You’re thinking about committing an act in which you deviate from your own moral code or engage in behavior that is dishonest, unfaithful, or illegal. You may have mentally lusted after someone other than your spouse or long-term partner. This is a tough type of guilt to handle. It’s true that you didn’t actually commit the act, and so you’re still sitting on the moral high ground. However, we all know that the very fact that you’re contemplating an act that violates your own standards can be as guilt-provoking as the act itself.
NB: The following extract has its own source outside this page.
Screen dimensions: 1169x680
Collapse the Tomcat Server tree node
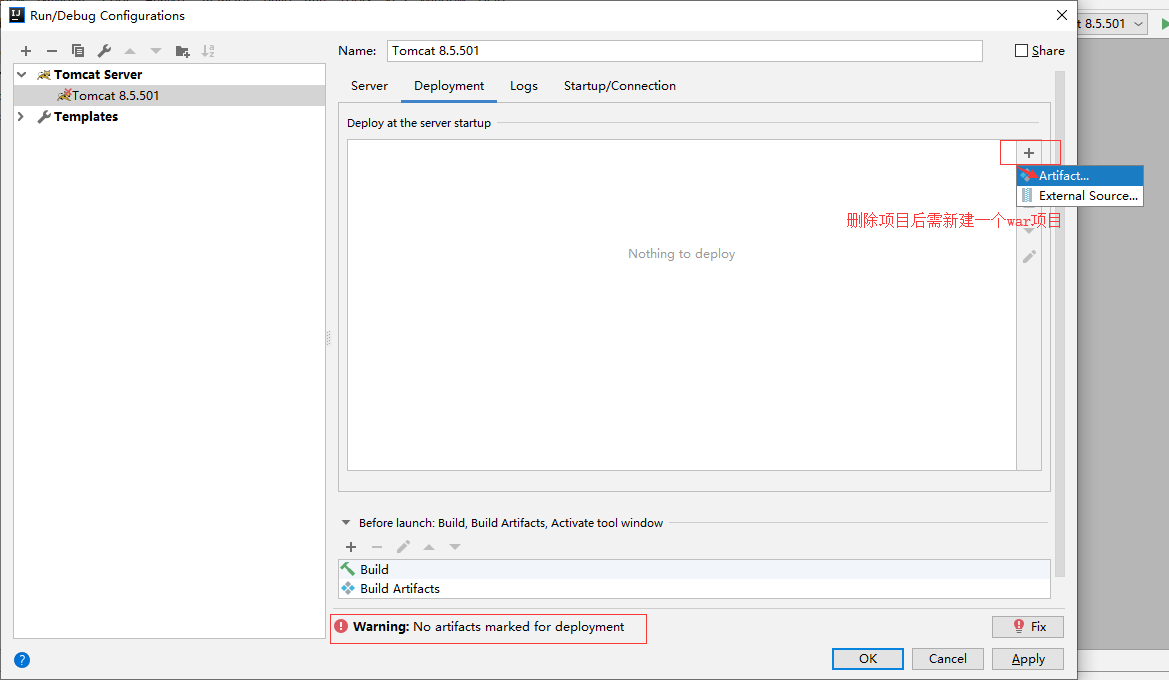pos(21,74)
If you're beating yourself up for these forbidden and taboo thoughts, you can try the good old Freudian defense mechanism of repression (where you stop up the hidden desire) or denial (where you don’t acknowledge it). However, this is unlikely to lead to a satisfactory outcome because by defending against your feelings, you may actually fall prey to them and behave in a way that gives you reason to feel guilty.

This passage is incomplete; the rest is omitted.